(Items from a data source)
● ● ● ● ● ● ●

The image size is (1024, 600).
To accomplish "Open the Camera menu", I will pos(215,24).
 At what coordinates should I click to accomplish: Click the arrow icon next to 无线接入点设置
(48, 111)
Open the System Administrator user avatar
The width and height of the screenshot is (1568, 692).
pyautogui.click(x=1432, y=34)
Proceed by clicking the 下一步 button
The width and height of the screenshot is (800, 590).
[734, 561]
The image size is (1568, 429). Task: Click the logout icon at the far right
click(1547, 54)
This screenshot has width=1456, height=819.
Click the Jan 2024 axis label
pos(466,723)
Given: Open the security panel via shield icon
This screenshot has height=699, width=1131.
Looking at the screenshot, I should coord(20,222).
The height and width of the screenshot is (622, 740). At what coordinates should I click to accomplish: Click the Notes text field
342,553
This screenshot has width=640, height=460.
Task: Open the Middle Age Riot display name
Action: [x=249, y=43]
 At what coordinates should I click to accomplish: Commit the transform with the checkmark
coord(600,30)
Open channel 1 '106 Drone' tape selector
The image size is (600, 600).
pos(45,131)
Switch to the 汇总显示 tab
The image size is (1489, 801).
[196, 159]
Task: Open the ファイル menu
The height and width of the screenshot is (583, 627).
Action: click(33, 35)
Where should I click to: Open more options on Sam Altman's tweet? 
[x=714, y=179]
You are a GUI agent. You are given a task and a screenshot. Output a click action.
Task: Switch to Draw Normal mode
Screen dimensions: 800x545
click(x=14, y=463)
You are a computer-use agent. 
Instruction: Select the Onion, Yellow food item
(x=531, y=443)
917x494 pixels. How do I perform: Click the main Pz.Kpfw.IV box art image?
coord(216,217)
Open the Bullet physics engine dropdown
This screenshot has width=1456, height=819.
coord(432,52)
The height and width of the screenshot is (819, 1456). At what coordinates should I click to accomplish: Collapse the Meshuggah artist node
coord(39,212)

● ● ● ● ● ● ●

Recast the data above as a JSON list of strings, with each line as its own string and blank lines omitted.

[
  "The image size is (1024, 600).",
  "To accomplish \"Open the Camera menu\", I will pos(215,24).",
  " At what coordinates should I click to accomplish: Click the arrow icon next to 无线接入点设置",
  "(48, 111)",
  "Open the System Administrator user avatar",
  "The width and height of the screenshot is (1568, 692).",
  "pyautogui.click(x=1432, y=34)",
  "Proceed by clicking the 下一步 button",
  "The width and height of the screenshot is (800, 590).",
  "[734, 561]",
  "The image size is (1568, 429). Task: Click the logout icon at the far right",
  "click(1547, 54)",
  "This screenshot has width=1456, height=819.",
  "Click the Jan 2024 axis label",
  "pos(466,723)",
  "Given: Open the security panel via shield icon",
  "This screenshot has height=699, width=1131.",
  "Looking at the screenshot, I should coord(20,222).",
  "The height and width of the screenshot is (622, 740). At what coordinates should I click to accomplish: Click the Notes text field",
  "342,553",
  "This screenshot has width=640, height=460.",
  "Task: Open the Middle Age Riot display name",
  "Action: [x=249, y=43]",
  " At what coordinates should I click to accomplish: Commit the transform with the checkmark",
  "coord(600,30)",
  "Open channel 1 '106 Drone' tape selector",
  "The image size is (600, 600).",
  "pos(45,131)",
  "Switch to the 汇总显示 tab",
  "The image size is (1489, 801).",
  "[196, 159]",
  "Task: Open the ファイル menu",
  "The height and width of the screenshot is (583, 627).",
  "Action: click(33, 35)",
  "Where should I click to: Open more options on Sam Altman's tweet? ",
  "[x=714, y=179]",
  "You are a GUI agent. You are given a task and a screenshot. Output a click action.",
  "Task: Switch to Draw Normal mode",
  "Screen dimensions: 800x545",
  "click(x=14, y=463)",
  "You are a computer-use agent. ",
  "Instruction: Select the Onion, Yellow food item",
  "(x=531, y=443)",
  "917x494 pixels. How do I perform: Click the main Pz.Kpfw.IV box art image?",
  "coord(216,217)",
  "Open the Bullet physics engine dropdown",
  "This screenshot has width=1456, height=819.",
  "coord(432,52)",
  "The height and width of the screenshot is (819, 1456). At what coordinates should I click to accomplish: Collapse the Meshuggah artist node",
  "coord(39,212)"
]